Michael Harren has toured as pianist with Sandra Bernhard, is the musical director for Cabaret for a Cause, and has performed at Dixon Place, (le) poisson rouge, Joe’s Pub, Judson Memorial Church, Manhattan Theater Source, The Duplex, Don’t Tell Mama, The Laurie Beechman Theater as well as numerous venues around the country. Michael is a Moogfest artist who presented No Permission Needed: Create with Senator Jaiz at Moogfest 2017.

EP 22: Greta Gertler Gold is Filling Her Trunk!

Join Aussie singer/songwriter/composer Greta Gertler Gold and I as we talk musical theater and Moonfish, carving out personal space as we parent, showing ourselves grace, and being healed by Abbey Road.

Greta is a composer, lyricist, performer, and producer who writes songs that have been descibed as "hoped-for revelations that all too infrequently emerge from the never-ending pile of new releases." - Vin Scelsa, WFUV, with a "peculiar and exciting alchemy of accessible but avante-garde pop." - Elizabeth Nelson, NPR.  

A 2020 Jonathan Larson Grant Finalist and upcoming resident at Yaddo, as well as recipient of City of Sydney Cultural Award and Create NSW grants to develop a new musical with playwright Hilary Bell.   

Greta has worked on many creative projects in the USA, Australia, and Europe.

Greta leads a band called The Universal Thump with her husband, drummer-producer, Adam D Gold. In 2012, they released an 'epic art-rock' double eponymous album inspired mostly by a whale-less whale-watching expedition and a little by Melville's Moby Dick. Stew (Passing Strange, The Negro Problem) writes: "'Grasshoppers' is one extended outbreak of goose-pimples after another. Were it a drug I'd be shooting it." The Universal Thump's follow-up EP 'Walking the Cat', recorded at famed Abbey Road Studios, was released in 2015 after a successful Kickstarter campaign and European tour.     
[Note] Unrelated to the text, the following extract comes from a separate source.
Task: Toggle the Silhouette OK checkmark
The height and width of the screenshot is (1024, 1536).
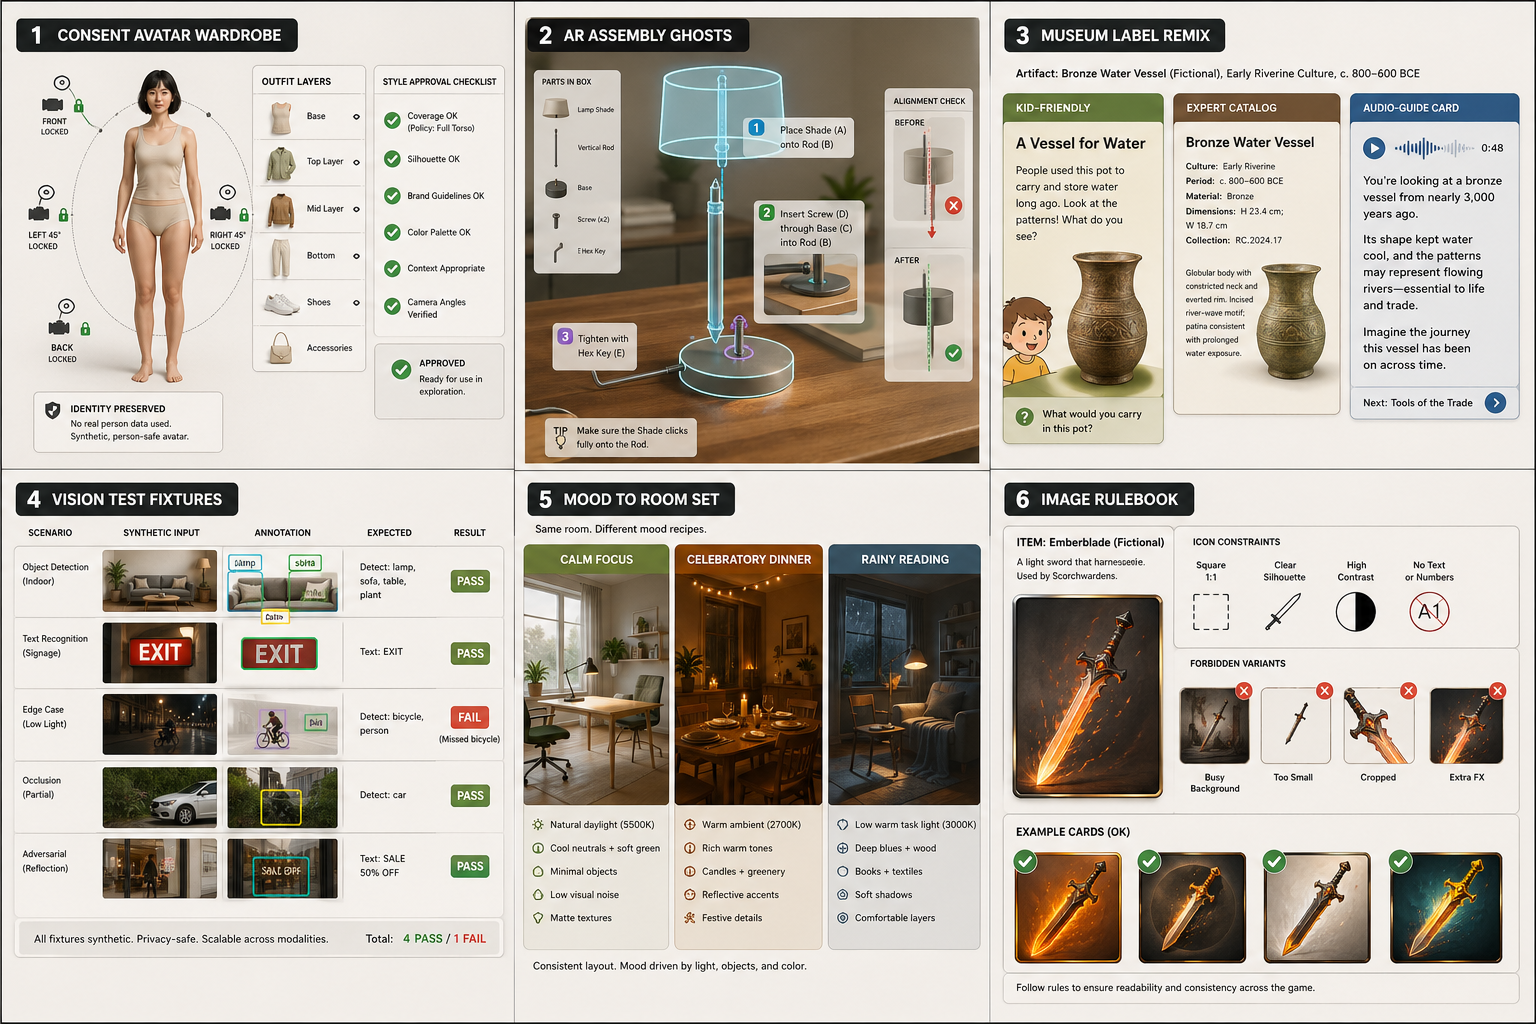Action: point(392,159)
Greta has twice been featured on NPR's 'Song of the Day'. In her native land, she was awarded an Australia Council for the Arts Grant to tour in support of her concept album, "Edible Restaurant". She is also a multi-platinum-selling, ARIA Award winning songwriter for other artists, having co-penned the hits, 'Blow Up the Pokies'  and 'Charlie #3' (performed by rock band The Whitlams). Her songs have been performed at the Sydney Opera House by The Whitlams and the Sydney Symphony Orchestra, and featured in the score of musical Truth, Beauty and a Picture of You (Hayes Theatre Co, Sydney 2014).     
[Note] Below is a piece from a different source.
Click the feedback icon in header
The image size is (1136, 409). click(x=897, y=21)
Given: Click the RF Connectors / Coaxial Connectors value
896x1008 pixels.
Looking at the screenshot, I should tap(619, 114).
In 2019, Greta composed music for and musically directed a musical adaptation of Shaun Tan's The Red Tree at the Sydney Opera House and Arts Centre Melbourne, originally commissioned and produced by the National Theatre of Parramatta, Australia with collaborator, playwright Hilary Bell. Greta and Hilary were also recently awarded a City of Sydney Cultural Grant to develop the children's book Alphabetical Sydney (by Hilary Bell and Antonia Pesenti) for the stage. 2019 also saw the first NYC production (in concert mode) of Greta's musical Triplight for which she wrote music/lyrics and collaborator, playwright Alexandra Collier (book/lyrics) were awarded residencies at UCROSS Foundation (Wyoming), Rhinebeck Writers Retreat and SPACE at Ryder Farm in 2012-2013, and workshops/ readings at The Tank (2017) and New Georges (2014).   

In 2015 she was granted a residence at The Orchard with Stew, to develop their musical / song cycle Anna Hit. She was accepted as a composer in Ars Nova's Uncharted Program 2015-16, to work on musical The Real Whisper with playwright Akin Salawu. The Real Whisper was subsequently featured in the Polyphone Festival in Philadelphia in 2017. In 2014, Greta was accepted as a composer into the BMI Lehman Engel Musical Theatre Workshop in NYC. Greta also participated in the Public Theater's first composer/playwright meet-up. Subsequently, Greta began working on The Real Whisper with playwright Akin Salawu. Twelve of Greta's songs are also featured in Jack Feldstein's cabaret-musical Une Parisienne in New York, in development at Dixon Place and Workshop Theater Company, NYC.    

Greta has also composed and produced music for numerous films, TV shows and ads, such as short films Teeth (2019) and 'US: A Family Album' (2012), which was selected for the San Francisco International Film Festival, NY Shorts Festival, Coney Island Film Festival and Seoul Film Festival. Greta recently directed the music video for Brooklyn-based singer-songwriter Alice Bierhorst's song Not Like the Movies and also produced her orchestral pop album 'The Beacon' with Adam D Gold.    

She and Adam (The Universal Thump) produced and performed as house band for The Seder-Songwriter Project at Joe's Pub, NYC (2014 & 2015) and George Harrison's 'All Things Must Pass' 40th Anniversary Benefit Concert at The Bell House, Brooklyn (2010).   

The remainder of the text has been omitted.